::: Extract to read

Education
In reply to the discussion: Ravitch: Opt Your Child Out of State Testing: Don't Feed the Machine [View all]Igel
(36,189 posts)Or oversimplifying.
You dont want teachers to just give their own tests. I know teachers who teach a lot and teachers who teach little. A "C" in the first teacher's class means that a student learned more than an A student in the second teacher's class. This is inequitable.
Team-written tests can be manipulated. One reason for team tests is to make sure all classes teach the same content. "We didn't cover that in my class" means it's not tested. Everybody gets an A and the test is emasculated. The guilty are let off the hook, and it's hard to maintain standards if having low standards is rewarded.

::::::
::: Recorded information

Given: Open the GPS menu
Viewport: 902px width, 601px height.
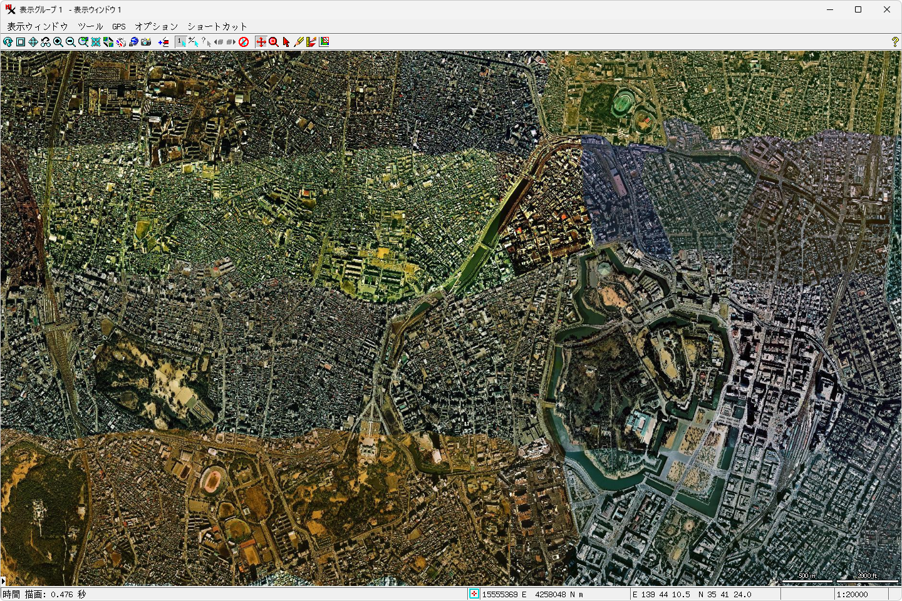Looking at the screenshot, I should (119, 26).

::::::

Problem description
According to the forum post on state testing, what is one reason for team-written tests?

Written solution
To make sure all classes teach the same content.